#### RECORDS SHOWN:
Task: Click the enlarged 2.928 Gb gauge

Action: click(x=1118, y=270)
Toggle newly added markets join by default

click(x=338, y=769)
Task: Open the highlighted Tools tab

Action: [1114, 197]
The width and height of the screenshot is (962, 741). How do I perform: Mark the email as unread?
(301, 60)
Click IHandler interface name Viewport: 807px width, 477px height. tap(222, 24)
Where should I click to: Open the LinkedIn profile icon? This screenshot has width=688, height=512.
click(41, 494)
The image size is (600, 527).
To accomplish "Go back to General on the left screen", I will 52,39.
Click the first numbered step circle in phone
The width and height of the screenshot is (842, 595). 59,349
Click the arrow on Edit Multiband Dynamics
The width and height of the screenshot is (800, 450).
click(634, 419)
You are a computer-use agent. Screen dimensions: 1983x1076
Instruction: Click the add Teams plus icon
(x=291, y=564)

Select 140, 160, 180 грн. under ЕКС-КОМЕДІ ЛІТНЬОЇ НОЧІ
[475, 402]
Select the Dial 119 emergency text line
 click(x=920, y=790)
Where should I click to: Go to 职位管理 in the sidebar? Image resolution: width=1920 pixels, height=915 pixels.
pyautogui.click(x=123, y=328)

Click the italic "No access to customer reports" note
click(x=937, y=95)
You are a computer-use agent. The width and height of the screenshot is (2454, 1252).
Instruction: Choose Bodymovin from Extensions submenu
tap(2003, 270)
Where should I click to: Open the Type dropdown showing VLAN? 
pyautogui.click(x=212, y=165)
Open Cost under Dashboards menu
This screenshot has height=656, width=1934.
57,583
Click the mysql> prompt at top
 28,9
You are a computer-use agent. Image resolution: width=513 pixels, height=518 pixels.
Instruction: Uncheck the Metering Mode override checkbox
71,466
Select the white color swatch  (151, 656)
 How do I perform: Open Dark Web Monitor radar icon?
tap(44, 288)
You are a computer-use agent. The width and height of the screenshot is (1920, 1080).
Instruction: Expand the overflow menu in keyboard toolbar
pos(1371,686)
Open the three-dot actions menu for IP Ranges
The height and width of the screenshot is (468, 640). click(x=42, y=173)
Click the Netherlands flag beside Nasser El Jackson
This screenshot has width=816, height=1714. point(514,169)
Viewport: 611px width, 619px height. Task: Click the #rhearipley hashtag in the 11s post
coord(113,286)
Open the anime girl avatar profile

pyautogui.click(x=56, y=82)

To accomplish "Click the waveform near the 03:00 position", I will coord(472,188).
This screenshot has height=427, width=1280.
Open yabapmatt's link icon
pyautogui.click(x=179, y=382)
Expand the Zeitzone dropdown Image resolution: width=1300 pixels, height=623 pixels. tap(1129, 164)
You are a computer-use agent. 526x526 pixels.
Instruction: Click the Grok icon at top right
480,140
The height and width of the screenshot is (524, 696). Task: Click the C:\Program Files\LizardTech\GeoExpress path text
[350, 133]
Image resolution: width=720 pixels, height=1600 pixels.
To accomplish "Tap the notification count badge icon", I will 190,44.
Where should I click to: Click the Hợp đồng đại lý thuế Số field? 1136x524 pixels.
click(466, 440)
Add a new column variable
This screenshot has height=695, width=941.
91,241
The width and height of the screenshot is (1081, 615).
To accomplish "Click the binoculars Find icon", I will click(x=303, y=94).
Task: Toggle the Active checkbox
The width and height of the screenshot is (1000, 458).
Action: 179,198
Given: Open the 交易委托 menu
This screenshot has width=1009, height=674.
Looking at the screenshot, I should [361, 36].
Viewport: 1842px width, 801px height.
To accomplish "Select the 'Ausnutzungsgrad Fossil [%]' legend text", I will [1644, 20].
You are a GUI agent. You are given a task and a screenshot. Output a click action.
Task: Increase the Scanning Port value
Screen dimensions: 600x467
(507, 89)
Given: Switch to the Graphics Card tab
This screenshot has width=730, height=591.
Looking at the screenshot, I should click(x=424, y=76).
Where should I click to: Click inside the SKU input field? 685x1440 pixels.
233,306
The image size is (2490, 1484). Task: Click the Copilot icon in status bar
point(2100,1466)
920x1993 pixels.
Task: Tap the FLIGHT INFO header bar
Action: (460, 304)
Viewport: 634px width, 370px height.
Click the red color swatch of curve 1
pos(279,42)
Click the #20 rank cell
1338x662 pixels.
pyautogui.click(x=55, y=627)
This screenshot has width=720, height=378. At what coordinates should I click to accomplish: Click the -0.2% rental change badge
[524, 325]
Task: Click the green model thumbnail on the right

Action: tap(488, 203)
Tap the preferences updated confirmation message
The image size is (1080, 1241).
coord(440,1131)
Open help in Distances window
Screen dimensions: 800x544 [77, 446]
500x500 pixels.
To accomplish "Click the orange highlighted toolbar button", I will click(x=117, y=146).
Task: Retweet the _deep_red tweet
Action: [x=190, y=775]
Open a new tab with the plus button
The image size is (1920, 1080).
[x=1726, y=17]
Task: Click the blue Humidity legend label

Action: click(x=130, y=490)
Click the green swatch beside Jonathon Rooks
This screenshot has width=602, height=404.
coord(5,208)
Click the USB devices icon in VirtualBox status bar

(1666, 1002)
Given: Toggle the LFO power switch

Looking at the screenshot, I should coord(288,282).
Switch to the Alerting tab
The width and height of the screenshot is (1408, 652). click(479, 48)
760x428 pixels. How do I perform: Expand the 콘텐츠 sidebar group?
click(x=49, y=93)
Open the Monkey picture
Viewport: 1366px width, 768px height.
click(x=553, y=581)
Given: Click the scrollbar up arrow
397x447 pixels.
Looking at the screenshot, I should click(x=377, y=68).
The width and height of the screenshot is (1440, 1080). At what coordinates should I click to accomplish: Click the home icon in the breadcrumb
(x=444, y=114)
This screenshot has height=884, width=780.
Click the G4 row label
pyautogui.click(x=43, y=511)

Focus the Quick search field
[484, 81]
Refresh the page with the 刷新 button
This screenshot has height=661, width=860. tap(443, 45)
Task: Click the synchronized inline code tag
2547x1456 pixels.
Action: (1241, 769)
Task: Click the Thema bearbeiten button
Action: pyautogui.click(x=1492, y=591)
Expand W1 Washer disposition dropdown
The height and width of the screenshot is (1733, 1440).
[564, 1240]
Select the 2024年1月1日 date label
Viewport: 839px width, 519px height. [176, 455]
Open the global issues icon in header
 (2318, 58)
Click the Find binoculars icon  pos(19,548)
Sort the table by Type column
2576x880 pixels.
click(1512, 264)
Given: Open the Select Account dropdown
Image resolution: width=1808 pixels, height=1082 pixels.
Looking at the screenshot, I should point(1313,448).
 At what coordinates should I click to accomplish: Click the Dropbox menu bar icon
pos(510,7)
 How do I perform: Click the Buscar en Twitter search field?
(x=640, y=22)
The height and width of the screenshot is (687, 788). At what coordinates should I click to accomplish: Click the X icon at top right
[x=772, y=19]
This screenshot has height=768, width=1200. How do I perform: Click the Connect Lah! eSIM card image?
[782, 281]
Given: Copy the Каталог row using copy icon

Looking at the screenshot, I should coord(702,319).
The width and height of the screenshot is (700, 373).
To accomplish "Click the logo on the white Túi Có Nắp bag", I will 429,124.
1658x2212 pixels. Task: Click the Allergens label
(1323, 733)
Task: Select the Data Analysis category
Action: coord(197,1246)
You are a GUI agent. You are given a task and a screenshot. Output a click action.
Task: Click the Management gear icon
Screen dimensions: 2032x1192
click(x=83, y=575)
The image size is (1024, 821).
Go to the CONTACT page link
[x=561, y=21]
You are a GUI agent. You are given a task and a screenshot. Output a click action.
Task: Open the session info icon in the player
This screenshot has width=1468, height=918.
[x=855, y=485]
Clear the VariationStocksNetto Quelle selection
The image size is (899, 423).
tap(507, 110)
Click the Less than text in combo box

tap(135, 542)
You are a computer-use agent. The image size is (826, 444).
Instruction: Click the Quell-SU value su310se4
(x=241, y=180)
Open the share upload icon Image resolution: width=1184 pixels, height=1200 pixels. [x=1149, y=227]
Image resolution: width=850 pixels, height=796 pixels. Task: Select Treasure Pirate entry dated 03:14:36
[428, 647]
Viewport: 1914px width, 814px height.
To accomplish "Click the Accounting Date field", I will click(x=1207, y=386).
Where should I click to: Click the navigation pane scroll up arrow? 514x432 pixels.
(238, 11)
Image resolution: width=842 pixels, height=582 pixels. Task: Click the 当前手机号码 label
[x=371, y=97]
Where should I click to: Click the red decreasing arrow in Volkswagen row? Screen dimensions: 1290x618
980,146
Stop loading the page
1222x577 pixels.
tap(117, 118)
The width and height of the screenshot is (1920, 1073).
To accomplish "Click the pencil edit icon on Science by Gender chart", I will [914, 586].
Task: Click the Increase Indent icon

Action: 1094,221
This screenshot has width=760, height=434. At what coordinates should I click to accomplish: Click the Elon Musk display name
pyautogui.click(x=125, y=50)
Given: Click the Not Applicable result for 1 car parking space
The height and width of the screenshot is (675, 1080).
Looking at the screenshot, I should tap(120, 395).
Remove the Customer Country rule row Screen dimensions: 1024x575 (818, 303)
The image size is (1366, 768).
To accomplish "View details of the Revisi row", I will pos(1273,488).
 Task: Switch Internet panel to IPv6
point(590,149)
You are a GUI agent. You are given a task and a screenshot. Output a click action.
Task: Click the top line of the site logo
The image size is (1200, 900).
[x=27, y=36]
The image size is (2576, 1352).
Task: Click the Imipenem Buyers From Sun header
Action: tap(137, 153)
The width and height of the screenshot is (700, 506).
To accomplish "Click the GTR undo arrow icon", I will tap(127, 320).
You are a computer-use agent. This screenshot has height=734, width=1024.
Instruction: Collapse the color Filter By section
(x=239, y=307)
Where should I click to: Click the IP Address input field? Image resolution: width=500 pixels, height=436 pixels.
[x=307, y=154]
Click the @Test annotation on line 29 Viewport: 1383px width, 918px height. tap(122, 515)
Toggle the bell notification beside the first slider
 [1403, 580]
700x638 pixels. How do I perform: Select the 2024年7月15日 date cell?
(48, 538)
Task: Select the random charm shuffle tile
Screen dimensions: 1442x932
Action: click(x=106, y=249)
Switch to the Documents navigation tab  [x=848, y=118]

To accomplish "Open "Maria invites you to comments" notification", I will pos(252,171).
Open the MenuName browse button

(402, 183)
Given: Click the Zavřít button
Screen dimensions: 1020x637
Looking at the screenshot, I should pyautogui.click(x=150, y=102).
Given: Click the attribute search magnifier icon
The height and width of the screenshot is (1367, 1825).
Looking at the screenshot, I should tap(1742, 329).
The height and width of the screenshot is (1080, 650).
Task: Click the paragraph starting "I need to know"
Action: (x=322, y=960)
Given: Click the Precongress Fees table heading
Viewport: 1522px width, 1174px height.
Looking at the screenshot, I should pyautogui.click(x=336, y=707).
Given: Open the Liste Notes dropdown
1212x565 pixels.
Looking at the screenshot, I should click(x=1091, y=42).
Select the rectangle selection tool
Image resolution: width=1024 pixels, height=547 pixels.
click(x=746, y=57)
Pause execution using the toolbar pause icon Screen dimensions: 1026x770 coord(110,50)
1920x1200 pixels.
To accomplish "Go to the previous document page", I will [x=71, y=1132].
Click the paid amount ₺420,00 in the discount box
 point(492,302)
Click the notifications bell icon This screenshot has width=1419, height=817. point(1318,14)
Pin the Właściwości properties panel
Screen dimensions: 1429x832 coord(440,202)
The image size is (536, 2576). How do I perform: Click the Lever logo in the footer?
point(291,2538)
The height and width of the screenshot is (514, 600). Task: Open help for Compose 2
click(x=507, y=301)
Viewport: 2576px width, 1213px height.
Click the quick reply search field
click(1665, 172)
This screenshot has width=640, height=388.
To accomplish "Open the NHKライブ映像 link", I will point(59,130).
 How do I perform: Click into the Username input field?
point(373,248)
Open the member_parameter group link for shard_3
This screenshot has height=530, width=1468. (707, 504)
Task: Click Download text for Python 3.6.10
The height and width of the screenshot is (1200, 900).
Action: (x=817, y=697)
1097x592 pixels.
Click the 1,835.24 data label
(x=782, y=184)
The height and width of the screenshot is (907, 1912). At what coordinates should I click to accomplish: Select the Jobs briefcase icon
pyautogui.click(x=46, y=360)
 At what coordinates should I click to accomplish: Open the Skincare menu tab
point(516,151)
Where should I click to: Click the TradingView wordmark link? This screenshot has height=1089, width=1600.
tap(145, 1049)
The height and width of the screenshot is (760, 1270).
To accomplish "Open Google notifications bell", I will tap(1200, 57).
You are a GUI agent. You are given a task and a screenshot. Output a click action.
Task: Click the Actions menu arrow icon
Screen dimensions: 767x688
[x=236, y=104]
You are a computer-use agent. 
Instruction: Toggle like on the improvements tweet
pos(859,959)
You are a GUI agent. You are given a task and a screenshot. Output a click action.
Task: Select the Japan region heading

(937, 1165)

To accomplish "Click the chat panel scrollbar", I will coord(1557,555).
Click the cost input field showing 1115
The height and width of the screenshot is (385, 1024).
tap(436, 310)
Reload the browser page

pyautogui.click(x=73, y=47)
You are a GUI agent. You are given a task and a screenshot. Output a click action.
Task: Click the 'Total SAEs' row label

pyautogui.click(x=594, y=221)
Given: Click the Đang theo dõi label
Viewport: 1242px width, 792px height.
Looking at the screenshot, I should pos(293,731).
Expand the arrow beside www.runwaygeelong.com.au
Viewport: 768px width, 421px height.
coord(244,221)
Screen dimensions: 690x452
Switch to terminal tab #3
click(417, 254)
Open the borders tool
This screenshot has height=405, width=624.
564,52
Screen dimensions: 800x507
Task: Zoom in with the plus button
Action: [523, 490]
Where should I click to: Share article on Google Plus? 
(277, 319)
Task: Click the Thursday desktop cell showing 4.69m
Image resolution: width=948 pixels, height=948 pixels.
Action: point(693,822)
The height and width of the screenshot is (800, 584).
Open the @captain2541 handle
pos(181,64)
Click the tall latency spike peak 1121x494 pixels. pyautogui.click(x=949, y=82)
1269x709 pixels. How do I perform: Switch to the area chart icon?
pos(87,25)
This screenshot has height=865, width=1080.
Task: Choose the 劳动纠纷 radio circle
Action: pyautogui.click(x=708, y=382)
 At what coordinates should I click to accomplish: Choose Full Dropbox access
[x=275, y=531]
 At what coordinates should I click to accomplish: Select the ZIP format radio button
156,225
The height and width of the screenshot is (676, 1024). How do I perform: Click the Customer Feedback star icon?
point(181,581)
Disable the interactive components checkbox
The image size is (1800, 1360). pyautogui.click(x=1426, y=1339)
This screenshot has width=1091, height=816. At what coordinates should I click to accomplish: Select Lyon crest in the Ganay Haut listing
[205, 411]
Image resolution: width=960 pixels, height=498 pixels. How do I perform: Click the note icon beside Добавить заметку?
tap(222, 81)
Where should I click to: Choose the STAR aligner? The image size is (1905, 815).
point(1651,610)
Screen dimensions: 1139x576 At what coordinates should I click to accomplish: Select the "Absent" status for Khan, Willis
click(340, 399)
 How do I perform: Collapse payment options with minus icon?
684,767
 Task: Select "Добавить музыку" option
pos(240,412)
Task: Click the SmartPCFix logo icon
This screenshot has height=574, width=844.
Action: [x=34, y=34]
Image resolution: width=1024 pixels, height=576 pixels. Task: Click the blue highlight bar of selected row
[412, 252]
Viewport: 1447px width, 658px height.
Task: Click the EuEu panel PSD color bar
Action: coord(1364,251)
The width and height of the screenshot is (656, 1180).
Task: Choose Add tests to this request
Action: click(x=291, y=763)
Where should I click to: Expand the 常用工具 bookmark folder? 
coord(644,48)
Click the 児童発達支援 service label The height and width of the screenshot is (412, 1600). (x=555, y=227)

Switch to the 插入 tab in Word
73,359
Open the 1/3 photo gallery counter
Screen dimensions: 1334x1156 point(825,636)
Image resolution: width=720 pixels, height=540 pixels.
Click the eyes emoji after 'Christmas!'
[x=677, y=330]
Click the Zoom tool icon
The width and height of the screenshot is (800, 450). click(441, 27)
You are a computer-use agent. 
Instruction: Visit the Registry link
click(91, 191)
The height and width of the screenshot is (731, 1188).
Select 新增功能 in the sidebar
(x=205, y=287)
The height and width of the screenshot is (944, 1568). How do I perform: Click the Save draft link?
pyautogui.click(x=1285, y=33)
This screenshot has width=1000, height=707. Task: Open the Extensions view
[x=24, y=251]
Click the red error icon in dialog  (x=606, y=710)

#### THE TASK:
Put the stretch of the data from the line containing "The width and height of the screenshot is (1440, 1080)." through the line containing "[x=772, y=19]" into a JSON list of strings, one string per line, leaving out blank lines.

#### SOLUTION TO THIS TASK:
[
  "The width and height of the screenshot is (1440, 1080). At what coordinates should I click to accomplish: Click the home icon in the breadcrumb",
  "(x=444, y=114)",
  "This screenshot has height=884, width=780.",
  "Click the G4 row label",
  "pyautogui.click(x=43, y=511)",
  "Focus the Quick search field",
  "[484, 81]",
  "Refresh the page with the 刷新 button",
  "This screenshot has height=661, width=860. tap(443, 45)",
  "Task: Click the synchronized inline code tag",
  "2547x1456 pixels.",
  "Action: (1241, 769)",
  "Task: Click the Thema bearbeiten button",
  "Action: pyautogui.click(x=1492, y=591)",
  "Expand W1 Washer disposition dropdown",
  "The height and width of the screenshot is (1733, 1440).",
  "[564, 1240]",
  "Select the 2024年1月1日 date label",
  "Viewport: 839px width, 519px height. [176, 455]",
  "Open the global issues icon in header",
  " (2318, 58)",
  "Click the Find binoculars icon  pos(19,548)",
  "Sort the table by Type column",
  "2576x880 pixels.",
  "click(1512, 264)",
  "Given: Open the Select Account dropdown",
  "Image resolution: width=1808 pixels, height=1082 pixels.",
  "Looking at the screenshot, I should point(1313,448).",
  " At what coordinates should I click to accomplish: Click the Dropbox menu bar icon",
  "pos(510,7)",
  " How do I perform: Click the Buscar en Twitter search field?",
  "(x=640, y=22)",
  "The height and width of the screenshot is (687, 788). At what coordinates should I click to accomplish: Click the X icon at top right",
  "[x=772, y=19]"
]